Il découvrit l’ethnologie grâce à un professeur du lycée de Fleurier. Jean-Claude Muller, originaire du Val de Travers, impressionna Jacques Hainard par l’ampleur du regard qu’il portait sur les objets. L’ethnologue a ensuite rejoint l’Université de Montréal où il a enseigné l’anthropologie.

 

Mais Jacques Hainard s’inscrivit à l’Université de Neuchâtel et suivit les cours du professeur Jean Gabus, qui dirigeait également le musée ethnographique de la ville de Neuchâtel et qui commença à bousculer la scène, comme on dit familièrement, avec des expositions qui sortaient du cadre de la systématique scientifique traditionnelle et qui établissaient des liens transdisciplinaires – et ce à une époque où le mot transdisciplinarité n’existait pas encore. C’est lui qui invita la plasticienne > Jeanne-Odette Evard, du hameau neuchâtelois du Cerneux-Péquignot, à participer à l’exposition « Pologne - théâtre et société ».

 

En 1973, Jean Gabus rappela son élève, qui avait enseigné deux ans à l’école de commerce de Neuchâtel, puis travaillé deux ans au Musée d’ethnologie de Bâle (aujourd’hui Museum der Kulturen) et effectué deux ans de recherches au Zaïre, à l’Institut en tant que directeur des travaux. Il y donna des cours et encadra les travaux des étudiants jusqu’en 1980, date à laquelle il devint conservateur du Musée d’ethnographie de Neuchâtel et se vit confier par l’université un mandat de chargé de cours d’ethnomuséographie.

 

Pour les expositions, Jacques Hainard reprit de son professeur le concept d’« objet témoin » : l’objet symbolise le monde dont il est issu. Mais pour le faire parler de manière plus audible, le nouveau conservateur commença à l’inscrire dans un récit. « A partir d’aujourd’hui, nous ne faisons plus que des expositions thématiques », a-t-il déclaré. « Nous mettons une dramaturgie sur le parcours de l’exposition. Nous associons les objets d’ici aux objets d’ailleurs, les objets d’autrefois aux objets d’aujourd’hui.

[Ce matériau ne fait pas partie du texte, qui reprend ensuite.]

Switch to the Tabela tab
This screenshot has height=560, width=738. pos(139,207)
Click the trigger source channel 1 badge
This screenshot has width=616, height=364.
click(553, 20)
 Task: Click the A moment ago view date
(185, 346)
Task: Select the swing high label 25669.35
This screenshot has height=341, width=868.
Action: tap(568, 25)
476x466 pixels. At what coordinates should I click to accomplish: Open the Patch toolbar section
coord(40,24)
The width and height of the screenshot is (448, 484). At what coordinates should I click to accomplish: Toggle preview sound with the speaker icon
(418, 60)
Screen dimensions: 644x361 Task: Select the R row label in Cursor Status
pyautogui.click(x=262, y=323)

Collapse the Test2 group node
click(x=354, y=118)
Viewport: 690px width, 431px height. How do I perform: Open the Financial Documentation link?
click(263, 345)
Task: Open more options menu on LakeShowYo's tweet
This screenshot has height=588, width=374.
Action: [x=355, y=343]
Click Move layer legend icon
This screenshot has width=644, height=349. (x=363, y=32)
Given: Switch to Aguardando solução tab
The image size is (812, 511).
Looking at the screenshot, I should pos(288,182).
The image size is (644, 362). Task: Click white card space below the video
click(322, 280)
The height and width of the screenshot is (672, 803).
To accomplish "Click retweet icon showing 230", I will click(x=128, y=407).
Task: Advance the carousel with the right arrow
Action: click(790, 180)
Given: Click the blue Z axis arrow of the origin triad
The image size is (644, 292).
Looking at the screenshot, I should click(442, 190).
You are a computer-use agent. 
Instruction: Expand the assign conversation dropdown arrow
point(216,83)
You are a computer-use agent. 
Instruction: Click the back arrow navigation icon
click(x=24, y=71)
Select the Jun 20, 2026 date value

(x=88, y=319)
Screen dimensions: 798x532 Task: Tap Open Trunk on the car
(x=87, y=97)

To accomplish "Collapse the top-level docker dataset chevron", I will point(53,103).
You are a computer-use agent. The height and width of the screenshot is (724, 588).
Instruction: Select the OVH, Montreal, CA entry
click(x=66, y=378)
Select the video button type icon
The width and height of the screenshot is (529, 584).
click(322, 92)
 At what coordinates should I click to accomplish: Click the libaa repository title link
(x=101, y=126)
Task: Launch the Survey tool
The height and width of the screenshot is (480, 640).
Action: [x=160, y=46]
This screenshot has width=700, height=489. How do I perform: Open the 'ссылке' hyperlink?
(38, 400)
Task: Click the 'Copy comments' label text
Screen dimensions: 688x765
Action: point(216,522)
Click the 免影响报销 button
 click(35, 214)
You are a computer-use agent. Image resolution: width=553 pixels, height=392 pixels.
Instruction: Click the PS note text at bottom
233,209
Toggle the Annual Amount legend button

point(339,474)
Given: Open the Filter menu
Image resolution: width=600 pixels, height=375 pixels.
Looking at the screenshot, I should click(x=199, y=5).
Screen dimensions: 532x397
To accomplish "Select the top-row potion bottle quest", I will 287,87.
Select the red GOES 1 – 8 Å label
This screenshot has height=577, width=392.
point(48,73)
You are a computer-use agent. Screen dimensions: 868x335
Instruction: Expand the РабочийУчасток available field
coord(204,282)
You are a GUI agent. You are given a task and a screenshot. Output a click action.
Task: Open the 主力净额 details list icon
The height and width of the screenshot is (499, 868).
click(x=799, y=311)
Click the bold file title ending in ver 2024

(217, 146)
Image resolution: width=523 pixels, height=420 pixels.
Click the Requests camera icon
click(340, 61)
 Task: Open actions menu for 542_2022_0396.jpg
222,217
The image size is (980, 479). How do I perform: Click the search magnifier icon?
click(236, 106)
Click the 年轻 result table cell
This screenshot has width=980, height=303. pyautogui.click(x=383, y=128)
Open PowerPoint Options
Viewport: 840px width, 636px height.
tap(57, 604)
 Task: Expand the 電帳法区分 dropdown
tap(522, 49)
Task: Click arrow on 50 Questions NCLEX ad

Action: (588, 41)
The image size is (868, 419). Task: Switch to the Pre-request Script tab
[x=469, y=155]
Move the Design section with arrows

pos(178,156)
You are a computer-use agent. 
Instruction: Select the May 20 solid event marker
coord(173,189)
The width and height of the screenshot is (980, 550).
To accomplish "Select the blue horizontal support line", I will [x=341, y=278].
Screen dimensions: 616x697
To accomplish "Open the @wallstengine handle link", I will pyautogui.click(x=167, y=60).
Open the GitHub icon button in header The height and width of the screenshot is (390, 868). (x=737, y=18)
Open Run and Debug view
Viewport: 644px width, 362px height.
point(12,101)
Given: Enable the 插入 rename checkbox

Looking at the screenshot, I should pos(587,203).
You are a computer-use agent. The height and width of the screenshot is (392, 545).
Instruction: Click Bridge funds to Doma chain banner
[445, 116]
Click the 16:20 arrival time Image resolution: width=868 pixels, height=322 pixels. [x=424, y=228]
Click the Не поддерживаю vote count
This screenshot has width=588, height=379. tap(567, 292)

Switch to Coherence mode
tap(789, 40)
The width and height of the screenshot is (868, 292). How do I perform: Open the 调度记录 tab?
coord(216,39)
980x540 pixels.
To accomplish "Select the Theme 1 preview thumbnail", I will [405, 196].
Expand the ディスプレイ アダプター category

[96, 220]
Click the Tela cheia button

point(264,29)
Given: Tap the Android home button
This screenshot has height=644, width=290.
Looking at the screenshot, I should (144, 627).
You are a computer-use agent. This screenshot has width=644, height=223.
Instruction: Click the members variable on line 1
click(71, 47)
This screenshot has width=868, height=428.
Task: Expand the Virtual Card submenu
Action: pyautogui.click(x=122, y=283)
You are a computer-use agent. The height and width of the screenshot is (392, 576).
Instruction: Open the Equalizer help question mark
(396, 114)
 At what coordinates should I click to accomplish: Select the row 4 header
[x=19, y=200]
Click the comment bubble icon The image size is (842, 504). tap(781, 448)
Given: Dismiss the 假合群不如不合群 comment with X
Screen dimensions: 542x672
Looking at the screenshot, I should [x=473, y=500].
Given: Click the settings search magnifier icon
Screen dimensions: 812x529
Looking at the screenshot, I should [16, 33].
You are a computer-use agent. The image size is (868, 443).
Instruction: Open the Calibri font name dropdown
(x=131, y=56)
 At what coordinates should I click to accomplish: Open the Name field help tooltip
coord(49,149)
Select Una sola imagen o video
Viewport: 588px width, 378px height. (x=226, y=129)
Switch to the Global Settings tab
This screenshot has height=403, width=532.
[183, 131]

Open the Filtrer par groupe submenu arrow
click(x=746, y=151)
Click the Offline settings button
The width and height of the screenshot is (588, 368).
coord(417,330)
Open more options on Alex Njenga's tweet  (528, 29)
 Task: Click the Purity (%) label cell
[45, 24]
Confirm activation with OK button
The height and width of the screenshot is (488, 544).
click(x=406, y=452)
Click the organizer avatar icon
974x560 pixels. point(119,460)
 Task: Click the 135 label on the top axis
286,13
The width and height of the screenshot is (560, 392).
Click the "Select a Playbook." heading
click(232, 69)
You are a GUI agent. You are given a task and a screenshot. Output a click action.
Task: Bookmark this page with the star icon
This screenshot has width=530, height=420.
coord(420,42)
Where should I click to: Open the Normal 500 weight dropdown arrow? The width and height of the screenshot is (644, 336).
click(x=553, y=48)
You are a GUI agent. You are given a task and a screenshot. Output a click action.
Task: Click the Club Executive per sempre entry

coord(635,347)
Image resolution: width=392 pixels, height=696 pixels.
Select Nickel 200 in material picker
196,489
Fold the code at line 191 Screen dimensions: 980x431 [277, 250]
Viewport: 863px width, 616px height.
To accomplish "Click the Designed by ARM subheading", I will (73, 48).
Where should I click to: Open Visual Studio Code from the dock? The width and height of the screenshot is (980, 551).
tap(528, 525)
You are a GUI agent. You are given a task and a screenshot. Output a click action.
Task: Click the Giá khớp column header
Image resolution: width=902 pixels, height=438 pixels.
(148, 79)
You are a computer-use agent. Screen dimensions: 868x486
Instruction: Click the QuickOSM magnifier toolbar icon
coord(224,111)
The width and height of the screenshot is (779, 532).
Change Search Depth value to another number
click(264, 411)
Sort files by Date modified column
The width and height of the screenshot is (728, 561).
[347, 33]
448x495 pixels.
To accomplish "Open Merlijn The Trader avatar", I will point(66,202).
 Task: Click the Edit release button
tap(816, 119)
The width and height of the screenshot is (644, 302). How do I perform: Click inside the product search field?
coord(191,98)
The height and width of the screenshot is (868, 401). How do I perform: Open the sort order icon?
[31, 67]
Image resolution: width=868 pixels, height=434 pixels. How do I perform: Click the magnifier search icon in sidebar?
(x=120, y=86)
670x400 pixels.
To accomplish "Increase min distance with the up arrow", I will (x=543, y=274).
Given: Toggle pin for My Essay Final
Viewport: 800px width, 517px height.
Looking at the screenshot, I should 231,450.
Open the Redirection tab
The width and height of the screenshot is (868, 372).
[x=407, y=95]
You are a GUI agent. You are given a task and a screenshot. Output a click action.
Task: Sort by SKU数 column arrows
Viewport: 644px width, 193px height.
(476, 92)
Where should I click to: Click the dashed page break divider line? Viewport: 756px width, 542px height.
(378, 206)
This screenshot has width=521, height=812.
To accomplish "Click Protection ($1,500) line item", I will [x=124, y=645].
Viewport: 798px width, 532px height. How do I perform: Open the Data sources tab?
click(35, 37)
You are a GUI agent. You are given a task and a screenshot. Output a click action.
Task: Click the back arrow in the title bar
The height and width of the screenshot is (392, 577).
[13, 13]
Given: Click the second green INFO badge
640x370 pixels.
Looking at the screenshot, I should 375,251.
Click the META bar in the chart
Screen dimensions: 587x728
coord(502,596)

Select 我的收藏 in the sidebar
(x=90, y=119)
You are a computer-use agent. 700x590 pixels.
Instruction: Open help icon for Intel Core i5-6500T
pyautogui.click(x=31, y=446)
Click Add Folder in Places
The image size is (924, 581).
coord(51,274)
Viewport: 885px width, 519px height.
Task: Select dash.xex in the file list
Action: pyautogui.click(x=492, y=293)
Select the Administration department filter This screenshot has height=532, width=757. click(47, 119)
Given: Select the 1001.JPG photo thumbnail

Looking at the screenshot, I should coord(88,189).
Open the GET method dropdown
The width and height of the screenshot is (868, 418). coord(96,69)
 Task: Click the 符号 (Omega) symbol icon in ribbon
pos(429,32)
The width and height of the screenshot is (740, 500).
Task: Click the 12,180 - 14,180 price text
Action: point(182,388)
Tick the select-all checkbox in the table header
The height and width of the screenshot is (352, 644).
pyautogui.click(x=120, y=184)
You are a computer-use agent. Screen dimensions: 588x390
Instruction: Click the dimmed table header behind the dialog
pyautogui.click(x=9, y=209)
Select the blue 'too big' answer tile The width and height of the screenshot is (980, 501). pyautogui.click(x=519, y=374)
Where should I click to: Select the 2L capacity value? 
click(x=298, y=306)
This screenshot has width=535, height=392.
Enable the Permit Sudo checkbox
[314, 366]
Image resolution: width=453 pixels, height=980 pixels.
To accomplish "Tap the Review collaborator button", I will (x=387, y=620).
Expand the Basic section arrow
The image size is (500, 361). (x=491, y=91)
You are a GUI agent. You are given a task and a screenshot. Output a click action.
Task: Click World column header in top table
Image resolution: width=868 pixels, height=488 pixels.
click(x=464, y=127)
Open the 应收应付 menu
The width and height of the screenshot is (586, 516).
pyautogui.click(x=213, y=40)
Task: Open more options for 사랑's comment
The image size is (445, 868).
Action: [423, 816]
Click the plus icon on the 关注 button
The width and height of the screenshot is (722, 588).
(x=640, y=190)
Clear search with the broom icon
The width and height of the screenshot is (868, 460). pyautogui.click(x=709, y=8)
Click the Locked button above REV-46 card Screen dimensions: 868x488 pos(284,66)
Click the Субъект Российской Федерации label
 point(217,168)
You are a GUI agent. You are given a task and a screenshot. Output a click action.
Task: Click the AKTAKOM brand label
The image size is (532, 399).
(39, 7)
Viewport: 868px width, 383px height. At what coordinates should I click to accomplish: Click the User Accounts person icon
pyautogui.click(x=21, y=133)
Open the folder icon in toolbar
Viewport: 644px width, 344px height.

Nous brisons ainsi les habitudes de pensée et de vision, et en déstabilisant le spectateur, il acquiert de nouvelles perspectives. »

 

Avec ce concept, les mots-clés que Bertolt Brecht a énumérés pour la forme épique du théâtre ont immigré dans la dramaturgie de Jacques Hainard pour les expositions du Musée ethnographique de Neuchâtel :

 

La scène raconte – transforme le spectateur en observateur – éveille son activité – lui impose des décisions – lui transmet des connaissances – nous travaillons avec des arguments – le spectateur est poussé à la connaissance – l’homme est l’objet de l’étude – l’homme changeant et évolutif – nous montrons le monde tel qu’il devient – ce que l’homme doit – ses motivations – la position sociale détermine la pensée.

 

Le spectateur du théâtre épique dit : Je n’aurais pas pensé à ça. C’est du grand art : rien ne va de soi.

 

En réalisant cette approche au Musée d’ethnographie de Neuchâtel, Jacques Hainard a fait de l’art d’exposition un art de l’émotion et de la pensée.